The five moravecs quickly stood.
“How long do I have to decide?” asked Hockenberry. “Because if you’re leaving in the next hour, I’m not going. I want to think about this.”
“The ship won’t be ready and provisioned for forty-eight hours,” said Asteague/Che. “Would you like to wait here while you think it o
ver? We’ve prepared a suitable habitation for you in a quiet part of the…”
“I want to go back to Ilium,” said Hockenberry. “I’ll be able to think better there.”

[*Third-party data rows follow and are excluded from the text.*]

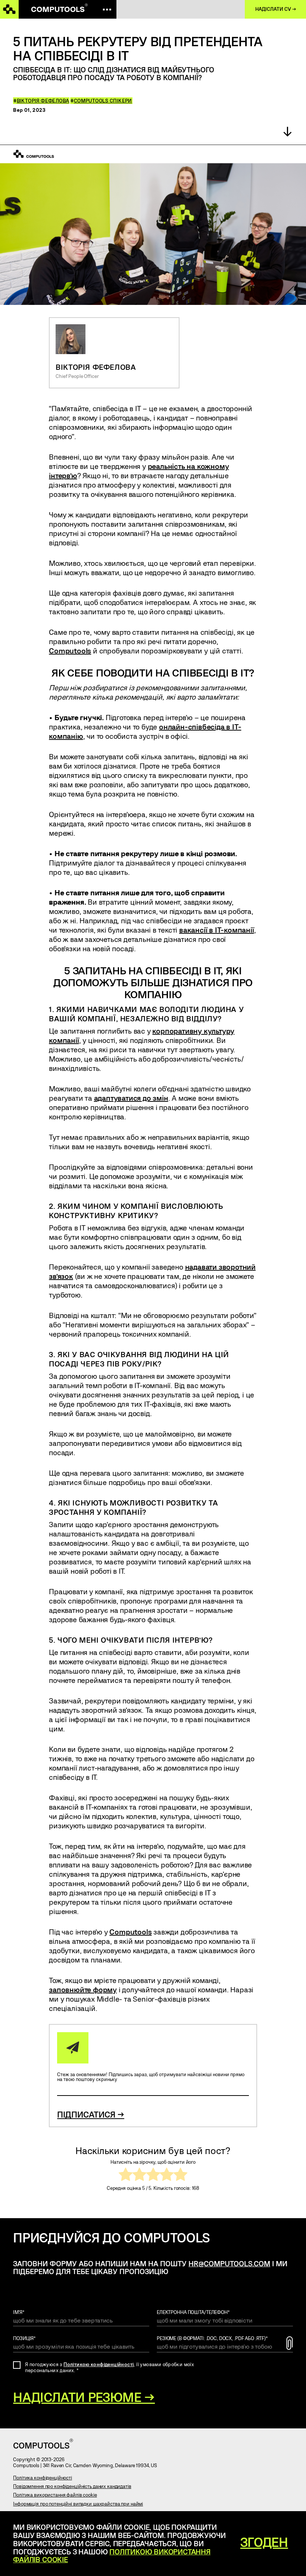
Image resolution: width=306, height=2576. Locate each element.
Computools (70, 650)
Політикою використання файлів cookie (111, 2555)
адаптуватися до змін (131, 1097)
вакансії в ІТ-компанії (216, 929)
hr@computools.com (229, 2263)
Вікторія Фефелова (43, 101)
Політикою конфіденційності (98, 2364)
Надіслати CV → (275, 9)
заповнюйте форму (83, 1989)
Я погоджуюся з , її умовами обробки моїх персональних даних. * (109, 2367)
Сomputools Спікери (103, 101)
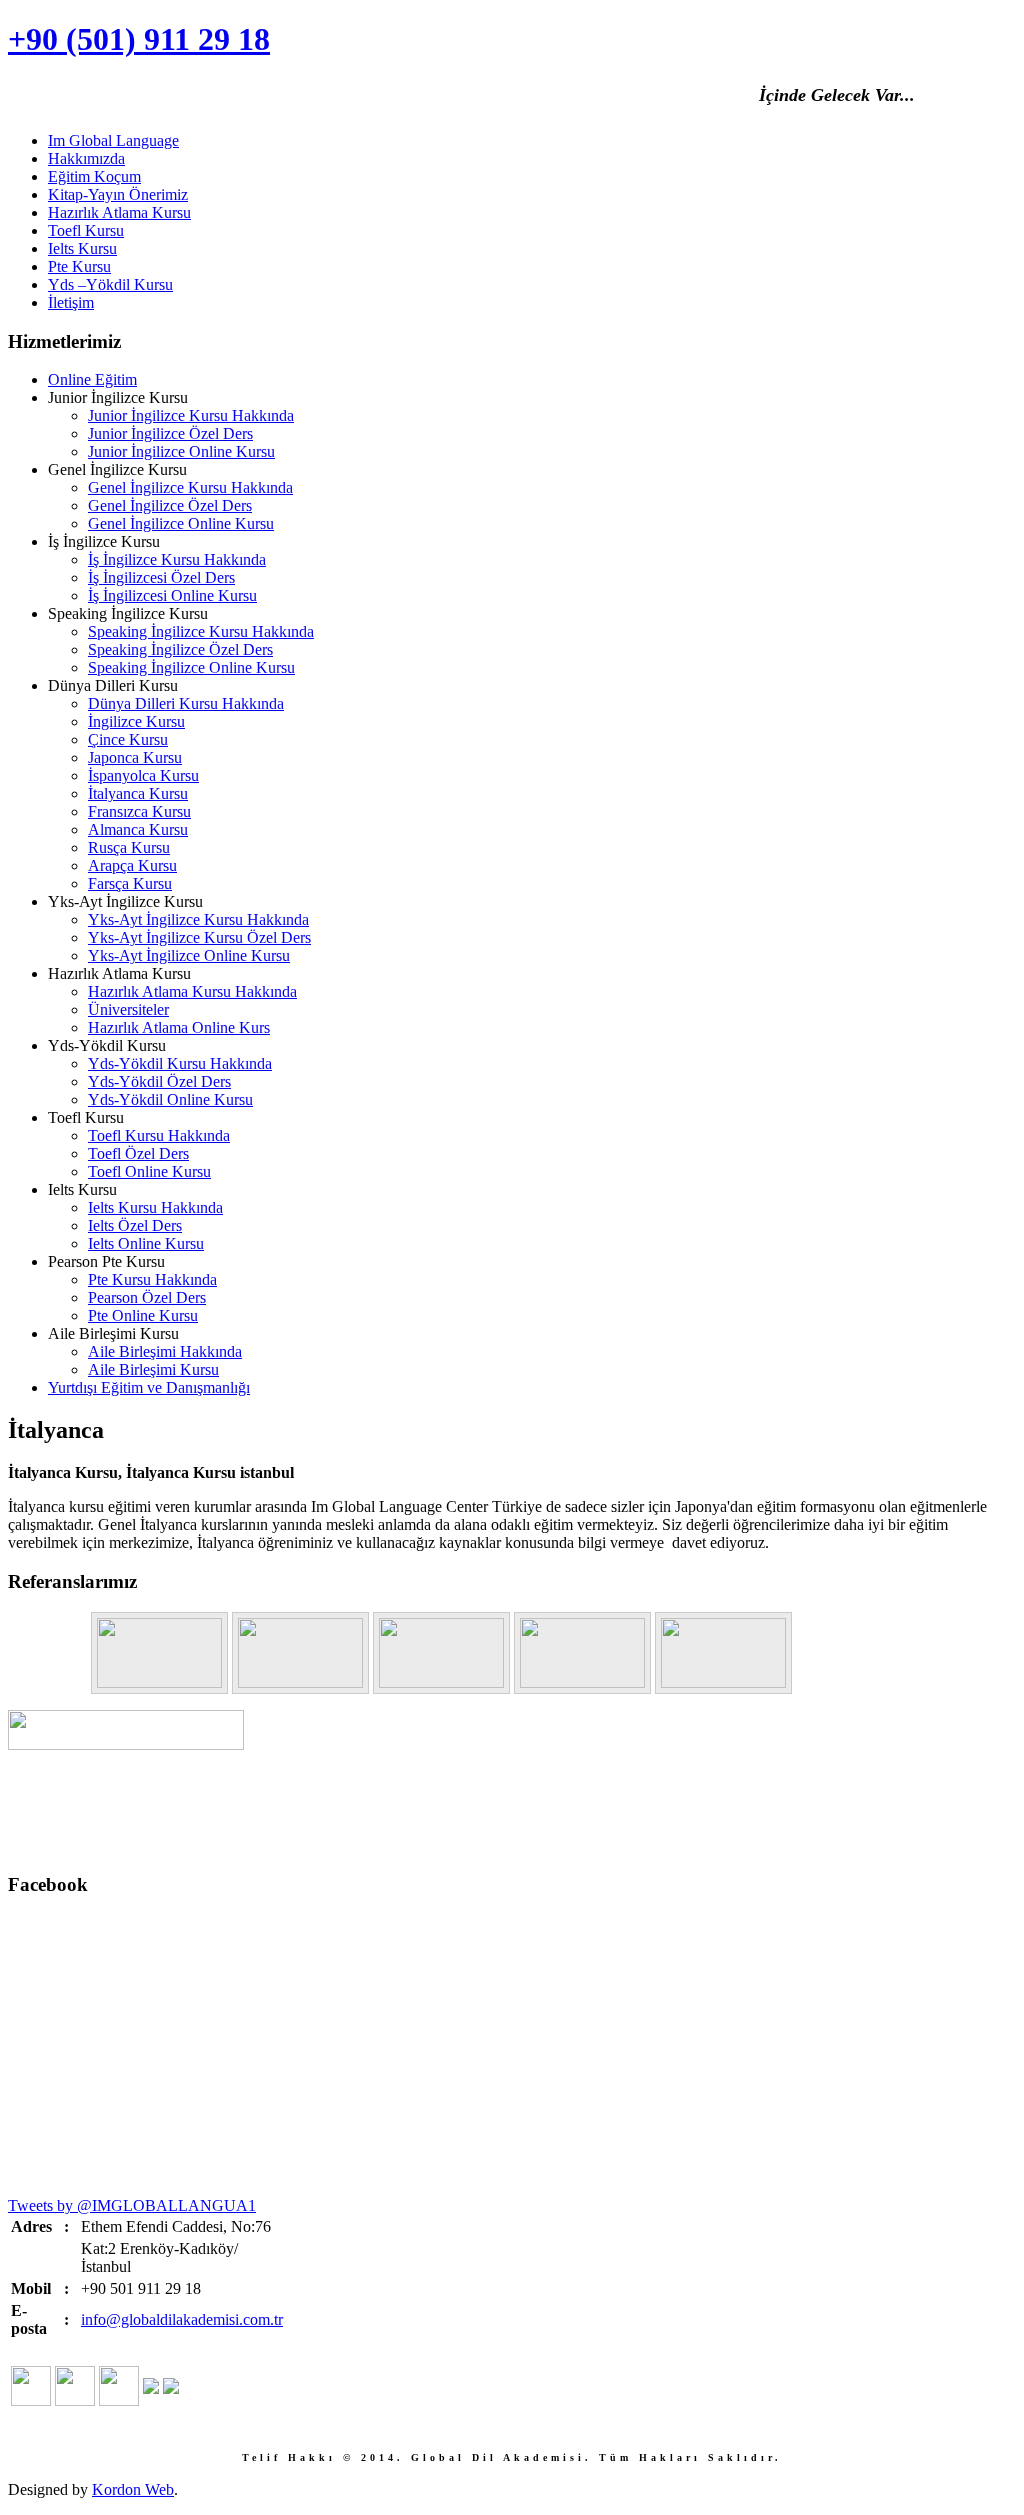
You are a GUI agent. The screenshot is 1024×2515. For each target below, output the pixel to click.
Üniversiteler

Asteague/Che said, “We’ll prepare your hornet for immediate departure. But I’m afraid it’s getting rather hectic there today according to the updates I’m receiving from our various monitors.”
“Isn’t that the way?” said Hockenberry. “I leave for a few hours and miss all the good stuff.”
“You may find evolving events at Ilium and on Olympos too interesting to leave behind, Dr. Hockenberry,” said Retrograde Sinopessen. “I would certainly undersand an Iliad scholar’s commitment to remaining and observing.”
Hockenberry sighed and shook his aching head. “Wherever we are in what’s going on at Ilium and Olympos,” he said, “it’s way the hell outside the Iliad. Most of the time, I’m at as much of a loss as that poor woman Cassandra.”
A hornet came through the curving wall of the blue bubble, hovered over them, and set down silently. The ramp curled down. Mahnmut stood in the doorway.
Hockenberry nodded formally toward the moravec delegation, said, “I’ll let you know before the forty-eight hours are up,” and walked toward the ramp.
“Dr. Hockenberry?” said the James Mason voice behind him.
Hockenberry turned.
“We want to take one Greek or Trojan with us on this expedition,” said Asteague/Che. “Your recommendation would be appreciated.”
“Why?” said Hockenberry. “I mean, why take along someone from the Bronze Age. Someone who lived and died six thousand years before the time of the Earth you’re visiting?”
“We have our reasons,” said the Prime Integrator. “Just off the top of your mind, who would you nominate for the trip?”
Helen of Troy, thought Hockenberry. Give us the honeymoon suite on the trip to Earth and this could be one hell of an enjoyable expedition. He tried to imagine sex with Helen in zero-g. His headache stopped him from succeeding.
“Do you want a warrior?” asked Hockenberry. “A hero?”